• [Task directions]
Convert every line of the material below into a Markdown table with the columns Row and Line, numbering the rows in order and omitting blank lines.

• [Material shown]

▼

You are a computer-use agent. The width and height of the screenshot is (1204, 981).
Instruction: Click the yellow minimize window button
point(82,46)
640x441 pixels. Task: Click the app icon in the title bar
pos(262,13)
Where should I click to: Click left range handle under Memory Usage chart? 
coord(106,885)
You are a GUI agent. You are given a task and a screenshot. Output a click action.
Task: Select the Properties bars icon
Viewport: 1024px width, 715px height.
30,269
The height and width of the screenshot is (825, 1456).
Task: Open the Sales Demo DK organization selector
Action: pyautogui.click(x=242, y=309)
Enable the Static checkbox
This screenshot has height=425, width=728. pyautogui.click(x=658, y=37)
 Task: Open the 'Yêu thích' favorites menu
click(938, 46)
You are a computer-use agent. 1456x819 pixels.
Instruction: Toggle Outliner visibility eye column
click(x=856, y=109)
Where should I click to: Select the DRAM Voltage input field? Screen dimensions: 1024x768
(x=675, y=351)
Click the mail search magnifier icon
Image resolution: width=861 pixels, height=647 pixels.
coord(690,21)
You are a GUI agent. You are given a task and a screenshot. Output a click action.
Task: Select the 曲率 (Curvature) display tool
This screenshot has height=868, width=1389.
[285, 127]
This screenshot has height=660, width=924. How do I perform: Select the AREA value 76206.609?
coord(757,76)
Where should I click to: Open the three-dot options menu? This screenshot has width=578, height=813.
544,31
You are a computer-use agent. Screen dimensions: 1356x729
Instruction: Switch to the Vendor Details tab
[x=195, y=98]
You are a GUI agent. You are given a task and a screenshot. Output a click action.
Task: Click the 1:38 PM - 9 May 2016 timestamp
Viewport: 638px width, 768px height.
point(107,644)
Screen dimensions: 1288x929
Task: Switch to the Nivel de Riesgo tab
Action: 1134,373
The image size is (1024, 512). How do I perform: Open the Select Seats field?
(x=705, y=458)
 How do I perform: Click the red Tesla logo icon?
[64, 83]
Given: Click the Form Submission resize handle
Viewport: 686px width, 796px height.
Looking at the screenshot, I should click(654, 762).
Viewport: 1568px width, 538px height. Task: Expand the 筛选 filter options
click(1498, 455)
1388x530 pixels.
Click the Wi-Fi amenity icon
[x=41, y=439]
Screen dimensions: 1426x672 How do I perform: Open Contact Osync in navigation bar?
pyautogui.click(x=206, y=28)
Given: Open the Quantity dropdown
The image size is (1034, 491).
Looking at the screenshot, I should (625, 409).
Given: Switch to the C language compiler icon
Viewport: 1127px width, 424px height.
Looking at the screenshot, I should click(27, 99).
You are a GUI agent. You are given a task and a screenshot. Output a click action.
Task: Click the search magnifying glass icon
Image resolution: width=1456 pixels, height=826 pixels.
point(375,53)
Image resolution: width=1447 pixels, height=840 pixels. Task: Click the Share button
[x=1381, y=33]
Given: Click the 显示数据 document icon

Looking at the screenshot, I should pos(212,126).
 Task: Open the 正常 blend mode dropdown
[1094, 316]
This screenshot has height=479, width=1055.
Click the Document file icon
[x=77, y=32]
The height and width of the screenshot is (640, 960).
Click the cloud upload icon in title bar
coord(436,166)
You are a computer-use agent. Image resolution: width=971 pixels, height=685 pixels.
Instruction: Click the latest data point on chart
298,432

▲

• [Solution]
| Row | Line |
|---|---|
| 1 | You are a computer-use agent. The width and height of the screenshot is (1204, 981). |
| 2 | Instruction: Click the yellow minimize window button |
| 3 | point(82,46) |
| 4 | 640x441 pixels. Task: Click the app icon in the title bar |
| 5 | pos(262,13) |
| 6 | Where should I click to: Click left range handle under Memory Usage chart?  |
| 7 | coord(106,885) |
| 8 | You are a GUI agent. You are given a task and a screenshot. Output a click action. |
| 9 | Task: Select the Properties bars icon |
| 10 | Viewport: 1024px width, 715px height. |
| 11 | 30,269 |
| 12 | The height and width of the screenshot is (825, 1456). |
| 13 | Task: Open the Sales Demo DK organization selector |
| 14 | Action: pyautogui.click(x=242, y=309) |
| 15 | Enable the Static checkbox |
| 16 | This screenshot has height=425, width=728. pyautogui.click(x=658, y=37) |
| 17 |  Task: Open the 'Yêu thích' favorites menu |
| 18 | click(938, 46) |
| 19 | You are a computer-use agent. 1456x819 pixels. |
| 20 | Instruction: Toggle Outliner visibility eye column |
| 21 | click(x=856, y=109) |
| 22 | Where should I click to: Select the DRAM Voltage input field? Screen dimensions: 1024x768 |
| 23 | (x=675, y=351) |
| 24 | Click the mail search magnifier icon |
| 25 | Image resolution: width=861 pixels, height=647 pixels. |
| 26 | coord(690,21) |
| 27 | You are a GUI agent. You are given a task and a screenshot. Output a click action. |
| 28 | Task: Select the 曲率 (Curvature) display tool |
| 29 | This screenshot has height=868, width=1389. |
| 30 | [285, 127] |
| 31 | This screenshot has height=660, width=924. How do I perform: Select the AREA value 76206.609? |
| 32 | coord(757,76) |
| 33 | Where should I click to: Open the three-dot options menu? This screenshot has width=578, height=813. |
| 34 | 544,31 |
| 35 | You are a computer-use agent. Screen dimensions: 1356x729 |
| 36 | Instruction: Switch to the Vendor Details tab |
| 37 | [x=195, y=98] |
| 38 | You are a GUI agent. You are given a task and a screenshot. Output a click action. |
| 39 | Task: Click the 1:38 PM - 9 May 2016 timestamp |
| 40 | Viewport: 638px width, 768px height. |
| 41 | point(107,644) |
| 42 | Screen dimensions: 1288x929 |
| 43 | Task: Switch to the Nivel de Riesgo tab |
| 44 | Action: 1134,373 |
| 45 | The image size is (1024, 512). How do I perform: Open the Select Seats field? |
| 46 | (x=705, y=458) |
| 47 |  How do I perform: Click the red Tesla logo icon? |
| 48 | [64, 83] |
| 49 | Given: Click the Form Submission resize handle |
| 50 | Viewport: 686px width, 796px height. |
| 51 | Looking at the screenshot, I should click(654, 762). |
| 52 | Viewport: 1568px width, 538px height. Task: Expand the 筛选 filter options |
| 53 | click(1498, 455) |
| 54 | 1388x530 pixels. |
| 55 | Click the Wi-Fi amenity icon |
| 56 | [x=41, y=439] |
| 57 | Screen dimensions: 1426x672 How do I perform: Open Contact Osync in navigation bar? |
| 58 | pyautogui.click(x=206, y=28) |
| 59 | Given: Open the Quantity dropdown |
| 60 | The image size is (1034, 491). |
| 61 | Looking at the screenshot, I should (625, 409). |
| 62 | Given: Switch to the C language compiler icon |
| 63 | Viewport: 1127px width, 424px height. |
| 64 | Looking at the screenshot, I should click(27, 99). |
| 65 | You are a GUI agent. You are given a task and a screenshot. Output a click action. |
| 66 | Task: Click the search magnifying glass icon |
| 67 | Image resolution: width=1456 pixels, height=826 pixels. |
| 68 | point(375,53) |
| 69 | Image resolution: width=1447 pixels, height=840 pixels. Task: Click the Share button |
| 70 | [x=1381, y=33] |
| 71 | Given: Click the 显示数据 document icon |
| 72 | Looking at the screenshot, I should pos(212,126). |
| 73 |  Task: Open the 正常 blend mode dropdown |
| 74 | [1094, 316] |
| 75 | This screenshot has height=479, width=1055. |
| 76 | Click the Document file icon |
| 77 | [x=77, y=32] |
| 78 | The height and width of the screenshot is (640, 960). |
| 79 | Click the cloud upload icon in title bar |
| 80 | coord(436,166) |
| 81 | You are a computer-use agent. Image resolution: width=971 pixels, height=685 pixels. |
| 82 | Instruction: Click the latest data point on chart |
| 83 | 298,432 |